╭──

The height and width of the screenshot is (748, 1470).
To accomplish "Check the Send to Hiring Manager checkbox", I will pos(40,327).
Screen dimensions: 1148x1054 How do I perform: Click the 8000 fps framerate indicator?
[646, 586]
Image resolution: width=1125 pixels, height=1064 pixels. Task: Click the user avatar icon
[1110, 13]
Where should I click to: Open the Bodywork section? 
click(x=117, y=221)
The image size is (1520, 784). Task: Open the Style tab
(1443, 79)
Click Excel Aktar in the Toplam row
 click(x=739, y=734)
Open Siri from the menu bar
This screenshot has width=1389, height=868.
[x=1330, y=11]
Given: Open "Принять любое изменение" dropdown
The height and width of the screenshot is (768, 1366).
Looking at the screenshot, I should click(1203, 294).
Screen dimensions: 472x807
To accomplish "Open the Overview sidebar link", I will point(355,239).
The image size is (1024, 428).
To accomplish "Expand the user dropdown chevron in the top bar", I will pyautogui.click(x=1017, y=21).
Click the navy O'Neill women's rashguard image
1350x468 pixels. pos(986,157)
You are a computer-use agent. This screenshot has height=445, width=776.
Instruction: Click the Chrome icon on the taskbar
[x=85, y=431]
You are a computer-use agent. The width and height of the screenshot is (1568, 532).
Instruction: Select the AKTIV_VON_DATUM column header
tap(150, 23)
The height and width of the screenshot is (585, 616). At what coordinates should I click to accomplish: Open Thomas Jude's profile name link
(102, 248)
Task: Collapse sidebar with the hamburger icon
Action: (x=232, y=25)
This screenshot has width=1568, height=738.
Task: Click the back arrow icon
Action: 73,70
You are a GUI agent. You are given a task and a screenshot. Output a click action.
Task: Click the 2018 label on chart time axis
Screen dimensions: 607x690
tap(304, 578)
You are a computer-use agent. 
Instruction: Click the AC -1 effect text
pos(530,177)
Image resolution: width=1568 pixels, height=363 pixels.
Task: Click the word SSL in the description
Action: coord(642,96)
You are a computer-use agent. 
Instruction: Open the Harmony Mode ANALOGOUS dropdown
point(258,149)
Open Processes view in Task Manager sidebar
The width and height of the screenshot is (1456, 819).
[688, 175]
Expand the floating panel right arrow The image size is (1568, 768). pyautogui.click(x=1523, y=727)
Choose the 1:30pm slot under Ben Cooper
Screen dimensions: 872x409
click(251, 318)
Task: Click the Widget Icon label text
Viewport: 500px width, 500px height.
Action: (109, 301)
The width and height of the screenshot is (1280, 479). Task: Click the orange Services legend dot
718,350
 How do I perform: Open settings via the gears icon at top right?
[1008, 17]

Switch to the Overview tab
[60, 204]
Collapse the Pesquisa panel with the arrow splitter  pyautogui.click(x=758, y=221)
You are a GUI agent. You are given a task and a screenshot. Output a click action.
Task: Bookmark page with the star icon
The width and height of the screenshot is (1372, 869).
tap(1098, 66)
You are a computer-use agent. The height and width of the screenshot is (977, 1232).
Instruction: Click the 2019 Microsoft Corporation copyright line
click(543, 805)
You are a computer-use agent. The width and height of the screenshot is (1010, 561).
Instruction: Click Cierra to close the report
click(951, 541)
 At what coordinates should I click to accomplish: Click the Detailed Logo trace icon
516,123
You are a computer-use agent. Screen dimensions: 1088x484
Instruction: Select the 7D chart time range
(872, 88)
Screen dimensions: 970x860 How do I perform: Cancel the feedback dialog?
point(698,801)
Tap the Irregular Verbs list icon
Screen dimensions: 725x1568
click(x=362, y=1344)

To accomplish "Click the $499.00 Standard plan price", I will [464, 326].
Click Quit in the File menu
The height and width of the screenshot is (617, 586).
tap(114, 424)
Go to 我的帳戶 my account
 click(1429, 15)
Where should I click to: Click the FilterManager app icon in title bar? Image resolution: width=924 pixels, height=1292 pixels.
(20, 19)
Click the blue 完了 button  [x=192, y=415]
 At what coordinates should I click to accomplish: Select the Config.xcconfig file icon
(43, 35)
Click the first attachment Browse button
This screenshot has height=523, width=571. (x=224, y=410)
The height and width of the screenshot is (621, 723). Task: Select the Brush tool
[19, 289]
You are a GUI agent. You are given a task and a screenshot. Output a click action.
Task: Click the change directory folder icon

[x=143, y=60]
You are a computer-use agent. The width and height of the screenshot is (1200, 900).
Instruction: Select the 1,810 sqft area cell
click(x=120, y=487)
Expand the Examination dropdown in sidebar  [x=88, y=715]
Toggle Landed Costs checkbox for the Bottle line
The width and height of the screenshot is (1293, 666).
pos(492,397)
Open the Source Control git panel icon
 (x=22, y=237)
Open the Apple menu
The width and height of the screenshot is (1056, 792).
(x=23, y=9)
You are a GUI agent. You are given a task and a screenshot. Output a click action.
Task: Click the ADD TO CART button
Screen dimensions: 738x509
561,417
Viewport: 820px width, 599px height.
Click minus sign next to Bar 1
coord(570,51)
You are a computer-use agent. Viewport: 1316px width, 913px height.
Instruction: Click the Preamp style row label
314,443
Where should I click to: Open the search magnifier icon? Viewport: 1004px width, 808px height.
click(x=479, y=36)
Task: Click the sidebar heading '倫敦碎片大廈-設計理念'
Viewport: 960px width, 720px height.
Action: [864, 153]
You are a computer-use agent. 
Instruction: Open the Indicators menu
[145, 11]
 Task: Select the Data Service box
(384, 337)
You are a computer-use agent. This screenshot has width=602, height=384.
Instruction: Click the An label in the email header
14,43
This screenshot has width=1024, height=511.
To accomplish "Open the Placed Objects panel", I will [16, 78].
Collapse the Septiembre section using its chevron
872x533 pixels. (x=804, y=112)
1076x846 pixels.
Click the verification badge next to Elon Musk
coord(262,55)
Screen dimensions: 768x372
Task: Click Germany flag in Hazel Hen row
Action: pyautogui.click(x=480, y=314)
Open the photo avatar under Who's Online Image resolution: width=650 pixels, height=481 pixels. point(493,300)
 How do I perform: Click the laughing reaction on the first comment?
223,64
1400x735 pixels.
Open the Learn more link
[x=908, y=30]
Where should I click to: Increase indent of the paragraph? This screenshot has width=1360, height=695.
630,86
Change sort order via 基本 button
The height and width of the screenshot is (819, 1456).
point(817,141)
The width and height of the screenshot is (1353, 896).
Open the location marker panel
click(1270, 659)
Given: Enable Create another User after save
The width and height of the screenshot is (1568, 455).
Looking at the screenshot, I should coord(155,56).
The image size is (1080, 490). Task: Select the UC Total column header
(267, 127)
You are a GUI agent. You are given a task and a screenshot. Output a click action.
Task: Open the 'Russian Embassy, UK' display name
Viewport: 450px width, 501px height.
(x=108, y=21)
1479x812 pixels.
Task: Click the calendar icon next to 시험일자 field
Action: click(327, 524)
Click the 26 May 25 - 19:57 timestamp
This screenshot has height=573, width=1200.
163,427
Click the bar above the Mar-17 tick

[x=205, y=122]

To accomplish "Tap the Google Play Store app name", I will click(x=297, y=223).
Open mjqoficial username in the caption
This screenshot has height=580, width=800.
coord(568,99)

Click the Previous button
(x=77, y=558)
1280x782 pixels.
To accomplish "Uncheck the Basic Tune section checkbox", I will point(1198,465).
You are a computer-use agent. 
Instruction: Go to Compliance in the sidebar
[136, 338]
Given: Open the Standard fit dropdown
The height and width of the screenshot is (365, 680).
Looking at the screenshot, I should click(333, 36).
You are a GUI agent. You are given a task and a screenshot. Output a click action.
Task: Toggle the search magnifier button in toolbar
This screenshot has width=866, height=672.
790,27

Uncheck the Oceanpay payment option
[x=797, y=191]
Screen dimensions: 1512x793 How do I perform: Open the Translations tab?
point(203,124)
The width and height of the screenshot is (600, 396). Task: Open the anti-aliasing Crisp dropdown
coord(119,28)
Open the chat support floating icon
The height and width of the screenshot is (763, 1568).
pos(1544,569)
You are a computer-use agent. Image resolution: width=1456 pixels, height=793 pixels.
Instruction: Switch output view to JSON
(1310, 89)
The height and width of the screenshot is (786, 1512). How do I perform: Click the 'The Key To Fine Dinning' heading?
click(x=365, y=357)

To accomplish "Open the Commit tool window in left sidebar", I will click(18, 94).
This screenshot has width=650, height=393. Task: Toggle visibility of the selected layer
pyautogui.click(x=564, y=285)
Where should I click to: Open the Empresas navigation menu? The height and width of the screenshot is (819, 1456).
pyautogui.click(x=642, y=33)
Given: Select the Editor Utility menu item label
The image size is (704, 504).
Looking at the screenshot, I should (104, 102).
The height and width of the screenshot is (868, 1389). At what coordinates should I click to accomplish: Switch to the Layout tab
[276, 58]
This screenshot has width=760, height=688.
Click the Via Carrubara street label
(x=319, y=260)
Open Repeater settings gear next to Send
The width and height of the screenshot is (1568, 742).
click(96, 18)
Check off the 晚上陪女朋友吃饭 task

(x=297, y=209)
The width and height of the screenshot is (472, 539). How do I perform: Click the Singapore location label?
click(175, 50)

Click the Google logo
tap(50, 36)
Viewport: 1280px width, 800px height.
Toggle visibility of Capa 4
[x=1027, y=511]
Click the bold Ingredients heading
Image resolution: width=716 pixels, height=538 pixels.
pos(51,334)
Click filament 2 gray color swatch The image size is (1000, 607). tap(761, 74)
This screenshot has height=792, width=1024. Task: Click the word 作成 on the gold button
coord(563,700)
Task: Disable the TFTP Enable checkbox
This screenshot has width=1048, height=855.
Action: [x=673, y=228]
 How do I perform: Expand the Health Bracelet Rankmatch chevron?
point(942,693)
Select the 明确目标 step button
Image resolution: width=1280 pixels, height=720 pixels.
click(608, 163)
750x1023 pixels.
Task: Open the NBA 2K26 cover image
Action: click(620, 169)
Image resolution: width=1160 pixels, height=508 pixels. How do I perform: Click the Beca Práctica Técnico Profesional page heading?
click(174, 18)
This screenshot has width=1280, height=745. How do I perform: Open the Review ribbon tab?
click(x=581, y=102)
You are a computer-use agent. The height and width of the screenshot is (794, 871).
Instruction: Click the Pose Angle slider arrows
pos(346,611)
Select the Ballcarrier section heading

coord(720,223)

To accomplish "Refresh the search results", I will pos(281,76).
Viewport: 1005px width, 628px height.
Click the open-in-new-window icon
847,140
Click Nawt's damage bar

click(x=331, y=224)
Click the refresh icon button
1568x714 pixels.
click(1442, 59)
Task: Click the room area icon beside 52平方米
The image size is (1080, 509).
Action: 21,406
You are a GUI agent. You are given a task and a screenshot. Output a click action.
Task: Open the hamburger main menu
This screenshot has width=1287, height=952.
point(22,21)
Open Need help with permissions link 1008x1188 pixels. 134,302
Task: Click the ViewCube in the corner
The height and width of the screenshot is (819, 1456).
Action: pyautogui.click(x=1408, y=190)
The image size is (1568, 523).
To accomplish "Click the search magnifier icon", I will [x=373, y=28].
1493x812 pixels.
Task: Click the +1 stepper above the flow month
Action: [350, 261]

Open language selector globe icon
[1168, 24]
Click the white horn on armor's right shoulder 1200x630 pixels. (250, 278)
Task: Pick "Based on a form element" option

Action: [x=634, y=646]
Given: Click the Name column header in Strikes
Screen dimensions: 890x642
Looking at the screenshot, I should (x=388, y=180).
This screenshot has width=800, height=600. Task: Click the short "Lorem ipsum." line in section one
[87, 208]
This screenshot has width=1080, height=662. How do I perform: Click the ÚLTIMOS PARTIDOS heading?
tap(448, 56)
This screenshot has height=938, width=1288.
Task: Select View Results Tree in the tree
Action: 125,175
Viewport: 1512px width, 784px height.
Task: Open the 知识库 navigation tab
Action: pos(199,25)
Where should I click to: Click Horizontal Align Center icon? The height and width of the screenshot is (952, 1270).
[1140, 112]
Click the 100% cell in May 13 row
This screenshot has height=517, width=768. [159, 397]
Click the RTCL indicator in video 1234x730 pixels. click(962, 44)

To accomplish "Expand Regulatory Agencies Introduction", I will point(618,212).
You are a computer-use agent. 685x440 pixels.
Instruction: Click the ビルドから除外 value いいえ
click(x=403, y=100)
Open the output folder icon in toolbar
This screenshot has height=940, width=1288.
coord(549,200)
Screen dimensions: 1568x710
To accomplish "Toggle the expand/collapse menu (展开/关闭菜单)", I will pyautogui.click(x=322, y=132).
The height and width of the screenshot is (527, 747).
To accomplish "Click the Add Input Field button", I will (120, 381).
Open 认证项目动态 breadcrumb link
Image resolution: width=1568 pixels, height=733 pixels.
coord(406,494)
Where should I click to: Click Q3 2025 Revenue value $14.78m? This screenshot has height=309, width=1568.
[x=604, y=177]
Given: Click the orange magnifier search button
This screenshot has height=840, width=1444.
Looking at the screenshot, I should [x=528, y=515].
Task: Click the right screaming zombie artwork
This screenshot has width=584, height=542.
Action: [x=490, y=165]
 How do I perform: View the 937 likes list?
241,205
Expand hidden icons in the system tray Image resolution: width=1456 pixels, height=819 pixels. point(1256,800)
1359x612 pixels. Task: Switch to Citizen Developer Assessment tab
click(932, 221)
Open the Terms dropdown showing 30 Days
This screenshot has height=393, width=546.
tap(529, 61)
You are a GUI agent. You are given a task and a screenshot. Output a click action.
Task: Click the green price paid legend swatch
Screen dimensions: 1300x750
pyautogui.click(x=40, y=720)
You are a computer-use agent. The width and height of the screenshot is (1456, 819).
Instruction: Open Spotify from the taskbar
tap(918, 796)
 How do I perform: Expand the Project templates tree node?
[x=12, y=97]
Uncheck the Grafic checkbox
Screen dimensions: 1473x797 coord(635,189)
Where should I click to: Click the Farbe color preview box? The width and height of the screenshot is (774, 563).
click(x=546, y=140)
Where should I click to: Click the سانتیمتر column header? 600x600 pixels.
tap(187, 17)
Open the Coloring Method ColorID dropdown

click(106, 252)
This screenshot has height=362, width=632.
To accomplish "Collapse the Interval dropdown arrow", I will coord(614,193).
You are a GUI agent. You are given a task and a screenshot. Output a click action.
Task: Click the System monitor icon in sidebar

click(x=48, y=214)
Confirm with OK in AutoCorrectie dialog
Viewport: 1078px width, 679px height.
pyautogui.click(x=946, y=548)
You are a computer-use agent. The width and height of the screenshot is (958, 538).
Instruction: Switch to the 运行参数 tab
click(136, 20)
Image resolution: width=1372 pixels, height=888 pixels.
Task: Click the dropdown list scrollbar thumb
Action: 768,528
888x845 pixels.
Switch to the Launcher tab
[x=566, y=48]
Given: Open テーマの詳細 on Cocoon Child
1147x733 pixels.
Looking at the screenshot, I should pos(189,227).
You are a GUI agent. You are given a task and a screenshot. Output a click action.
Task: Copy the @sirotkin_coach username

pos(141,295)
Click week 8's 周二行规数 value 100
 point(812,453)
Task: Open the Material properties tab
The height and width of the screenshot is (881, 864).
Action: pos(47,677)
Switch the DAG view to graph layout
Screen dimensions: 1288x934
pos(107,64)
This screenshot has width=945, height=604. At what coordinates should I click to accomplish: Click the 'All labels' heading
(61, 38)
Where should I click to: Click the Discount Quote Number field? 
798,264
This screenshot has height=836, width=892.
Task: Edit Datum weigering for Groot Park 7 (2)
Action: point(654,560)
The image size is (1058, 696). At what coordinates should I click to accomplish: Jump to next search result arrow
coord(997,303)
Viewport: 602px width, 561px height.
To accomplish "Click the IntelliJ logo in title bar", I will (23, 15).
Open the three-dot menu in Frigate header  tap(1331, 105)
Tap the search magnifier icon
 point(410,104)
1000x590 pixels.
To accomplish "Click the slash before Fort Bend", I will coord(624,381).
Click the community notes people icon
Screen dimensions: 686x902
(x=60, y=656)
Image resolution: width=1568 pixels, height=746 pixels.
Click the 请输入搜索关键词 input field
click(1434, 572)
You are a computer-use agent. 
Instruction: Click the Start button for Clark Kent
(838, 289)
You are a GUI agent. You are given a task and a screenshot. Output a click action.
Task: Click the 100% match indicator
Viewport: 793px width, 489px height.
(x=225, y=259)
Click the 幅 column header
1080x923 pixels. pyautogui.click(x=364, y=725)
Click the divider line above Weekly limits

╰──

* Set exercise *
Can you reproduce, word for word, the part of the material that opens with the line containing "Viewport: 1280px width, 800px height." and closes with the line containing "Action: 21,406", both of those lines included?

* Solution *
Viewport: 1280px width, 800px height.
Toggle visibility of Capa 4
[x=1027, y=511]
Click the bold Ingredients heading
Image resolution: width=716 pixels, height=538 pixels.
pos(51,334)
Click filament 2 gray color swatch The image size is (1000, 607). tap(761, 74)
This screenshot has height=792, width=1024. Task: Click the word 作成 on the gold button
coord(563,700)
Task: Disable the TFTP Enable checkbox
This screenshot has width=1048, height=855.
Action: [x=673, y=228]
 How do I perform: Expand the Health Bracelet Rankmatch chevron?
point(942,693)
Select the 明确目标 step button
Image resolution: width=1280 pixels, height=720 pixels.
click(608, 163)
750x1023 pixels.
Task: Open the NBA 2K26 cover image
Action: click(620, 169)
Image resolution: width=1160 pixels, height=508 pixels. How do I perform: Click the Beca Práctica Técnico Profesional page heading?
click(174, 18)
This screenshot has width=1280, height=745. How do I perform: Open the Review ribbon tab?
click(x=581, y=102)
You are a computer-use agent. The height and width of the screenshot is (794, 871).
Instruction: Click the Pose Angle slider arrows
pos(346,611)
Select the Ballcarrier section heading

coord(720,223)

To accomplish "Refresh the search results", I will pos(281,76).
Viewport: 1005px width, 628px height.
Click the open-in-new-window icon
847,140
Click Nawt's damage bar

click(x=331, y=224)
Click the refresh icon button
1568x714 pixels.
click(1442, 59)
Task: Click the room area icon beside 52平方米
The image size is (1080, 509).
Action: 21,406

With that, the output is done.